De galblaas kan het surplus aan gal opvangen wat door de lever geproduceerd is. (We eten drie maal/dag terwijl de lever de hele dag gal produceert). Via ductus hepaticus dexter of sinister – ductus hepaticus communis – ductus choledochus – papil van Vater (papilla duodeni major) komt de gal in de darm vanuit de lever.

32
Q

Waar bevindt zich het ligamentum hepatoduodenale? Welke structuren verlopen er door dit ligament en hoe liggen deze structuren ten opzichte van elkaar?
Hoe wordt de lever verbonden met de wanden van de buikholte?
Wat is het ligamentum teres hepatis?

A

In het ligamentum hepatoduodenale bevinden zich de portale trias: a. hepatica propria, ductus choledochus en de v. portae. (DR ALVA= Ductus Rechts, Arterie Links, Vene Achter).
De lever is verbonden met de wanden van de buikholte: lig. falciforme dat boven op de lever continu is met het lig. coronarium (lig triangulare dex. en sin), ligamentum teres hepatis (geoblitereerde v. umbilicalis) is de vrije onderrand van het lig. falciforme.

33
Q

Wat is de bursa omentalis en waar bevindt deze zich?

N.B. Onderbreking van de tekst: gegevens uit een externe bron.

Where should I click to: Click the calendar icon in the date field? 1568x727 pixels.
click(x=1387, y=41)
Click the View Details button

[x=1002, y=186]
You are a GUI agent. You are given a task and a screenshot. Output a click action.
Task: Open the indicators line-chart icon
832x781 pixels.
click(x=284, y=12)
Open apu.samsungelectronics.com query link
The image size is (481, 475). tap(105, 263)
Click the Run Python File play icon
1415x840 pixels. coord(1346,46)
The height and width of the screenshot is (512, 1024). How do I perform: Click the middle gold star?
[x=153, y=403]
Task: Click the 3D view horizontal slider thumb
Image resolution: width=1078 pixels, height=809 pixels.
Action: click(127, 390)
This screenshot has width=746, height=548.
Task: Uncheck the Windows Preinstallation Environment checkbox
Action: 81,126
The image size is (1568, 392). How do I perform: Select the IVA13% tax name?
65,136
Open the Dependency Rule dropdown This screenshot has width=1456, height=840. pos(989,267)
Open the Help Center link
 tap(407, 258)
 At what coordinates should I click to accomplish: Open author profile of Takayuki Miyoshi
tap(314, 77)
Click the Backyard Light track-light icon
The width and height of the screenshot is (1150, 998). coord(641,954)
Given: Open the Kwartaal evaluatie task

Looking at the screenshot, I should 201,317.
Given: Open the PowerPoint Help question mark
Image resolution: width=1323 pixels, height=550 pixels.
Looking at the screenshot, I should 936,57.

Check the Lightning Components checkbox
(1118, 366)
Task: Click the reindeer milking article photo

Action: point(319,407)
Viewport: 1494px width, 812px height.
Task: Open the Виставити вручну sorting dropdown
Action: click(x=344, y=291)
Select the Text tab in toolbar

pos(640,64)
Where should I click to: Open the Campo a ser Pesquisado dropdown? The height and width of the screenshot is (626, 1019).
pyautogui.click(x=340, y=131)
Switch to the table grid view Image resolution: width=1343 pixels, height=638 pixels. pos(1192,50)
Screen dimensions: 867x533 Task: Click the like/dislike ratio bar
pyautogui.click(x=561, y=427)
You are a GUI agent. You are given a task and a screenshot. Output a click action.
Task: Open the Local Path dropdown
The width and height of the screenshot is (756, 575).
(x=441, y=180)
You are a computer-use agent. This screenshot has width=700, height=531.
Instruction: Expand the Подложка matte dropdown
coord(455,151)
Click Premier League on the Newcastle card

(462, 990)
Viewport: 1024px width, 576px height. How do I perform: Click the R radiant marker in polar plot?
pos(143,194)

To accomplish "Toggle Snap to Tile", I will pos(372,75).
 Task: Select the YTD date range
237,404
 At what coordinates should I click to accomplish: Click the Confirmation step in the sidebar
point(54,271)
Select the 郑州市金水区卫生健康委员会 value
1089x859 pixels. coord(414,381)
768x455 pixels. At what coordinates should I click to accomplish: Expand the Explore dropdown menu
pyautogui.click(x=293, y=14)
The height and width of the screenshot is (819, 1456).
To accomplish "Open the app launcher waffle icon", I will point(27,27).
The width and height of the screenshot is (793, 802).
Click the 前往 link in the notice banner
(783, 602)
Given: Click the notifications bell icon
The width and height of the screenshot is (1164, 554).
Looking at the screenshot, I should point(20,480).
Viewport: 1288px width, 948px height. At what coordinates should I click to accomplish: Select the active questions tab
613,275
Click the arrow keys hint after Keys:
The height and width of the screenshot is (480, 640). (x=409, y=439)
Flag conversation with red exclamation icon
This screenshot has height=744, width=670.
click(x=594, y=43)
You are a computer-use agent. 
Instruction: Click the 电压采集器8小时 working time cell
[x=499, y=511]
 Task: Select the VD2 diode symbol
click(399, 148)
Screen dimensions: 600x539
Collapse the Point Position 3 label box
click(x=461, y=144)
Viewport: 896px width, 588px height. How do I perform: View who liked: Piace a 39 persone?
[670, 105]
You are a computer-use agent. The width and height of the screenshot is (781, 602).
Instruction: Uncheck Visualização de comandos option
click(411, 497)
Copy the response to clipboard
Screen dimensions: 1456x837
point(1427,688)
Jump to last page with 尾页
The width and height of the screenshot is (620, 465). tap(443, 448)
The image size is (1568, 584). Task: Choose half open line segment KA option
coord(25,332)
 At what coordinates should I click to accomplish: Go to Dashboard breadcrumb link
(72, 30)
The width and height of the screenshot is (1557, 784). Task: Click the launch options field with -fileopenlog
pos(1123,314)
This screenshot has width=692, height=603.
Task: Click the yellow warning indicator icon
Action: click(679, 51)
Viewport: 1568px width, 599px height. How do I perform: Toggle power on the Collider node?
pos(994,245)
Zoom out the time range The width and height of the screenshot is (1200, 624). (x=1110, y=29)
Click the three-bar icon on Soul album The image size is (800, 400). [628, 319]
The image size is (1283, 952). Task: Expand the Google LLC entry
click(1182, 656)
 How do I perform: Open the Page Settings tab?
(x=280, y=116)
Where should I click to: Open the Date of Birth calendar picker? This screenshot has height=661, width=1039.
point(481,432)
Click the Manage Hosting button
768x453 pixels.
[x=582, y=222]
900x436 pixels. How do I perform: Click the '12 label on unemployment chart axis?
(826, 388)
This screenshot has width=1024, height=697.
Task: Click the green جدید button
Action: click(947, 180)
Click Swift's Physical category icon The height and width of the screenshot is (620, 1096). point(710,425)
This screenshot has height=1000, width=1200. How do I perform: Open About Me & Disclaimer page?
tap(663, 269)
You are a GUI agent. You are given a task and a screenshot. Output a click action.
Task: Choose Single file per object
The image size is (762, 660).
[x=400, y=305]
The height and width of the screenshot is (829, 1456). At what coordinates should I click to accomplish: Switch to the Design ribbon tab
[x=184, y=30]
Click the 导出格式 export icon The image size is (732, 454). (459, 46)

Waar zit het foramen epiploicum (omentale of van Winslow)? Lokaliseer.

A

De bursa omentalis is de holte achter de maag, ontstaan tijdens de embryonale ontwikkeling door draaien van organen (o.a de maag). Je kunt het zien als “een holte in een holte”, in dit geval de peritoneaalholte. De bursa is dan ook een onderdeel van de peritoneaalholte en dus ook met peritoneum bekleed.
Het foramen omentale (epiploicum of van Winslow) wordt begrensd door de vrije rand van het omentum minus, de lobus caudatus van de lever, de v. cava inf. en het pars superior van het duodenum.

34
Q

Hoe wordt de milt van bloed voorzien en waarheen wordt het veneuze bloed van de milt getransporteerd en waarom?

A

Arteriële bloedvoorziening: a. lienalis (tak van truncus coeliacus). De v. lienalis vormt samen met de v. mesenterica superior de v. portae. Afbraak van erythrocyten vindt o.a. plaats in de milt, hierbij komt bilirubine vrij wat geconjugeerd moet worden in de lever. Afstand milt-lever kort.

35
Q

Wat zijn portocavale anastomosen? Waar komen deze voor?

A

Een portocavale anastomose is een verbinding tussen het stroomgebied van de v. portae enerzijds en de systemische (v. cava) stroomgebied anderzijds. Deze komen voor: distaal in de oesophagus (v. azygos), distaal in het rectum (v. rectalis media/inferior), para-umbilicaal (v. para-umbilicalis/huidvenen) en para-colisch (retroperitoneale venen).

36
Q

Wat zijn de verschillende belangrijke functies van de pancreas? Wat is de anatomische relatie met het duodenum?

A

De pancreas wordt onderverdeeld in: caput, (collum), corpus, cauda en processus uncinatus.
De pancreas is betrokken bij de spijsvertering: insuline- en glucagonproductie (endocriene functie via de bloedbaan), spijsverteringsenzymen (exocriene functie via de ductus pancreaticus).
De pancreas heeft een nauwe topografische relatie met het duodenum. Via het caput van de pancreas monden de ductus choledochus (galwegen) en de ductus pancreaticus in het duodenum uit. Zie leerboek en anatomische atlas.

37
Q

De vragen waarbij je iets moet aanwijzen in plaatjes staan hier of course niet in, dus zou je zelf kunnen naslaan e.d.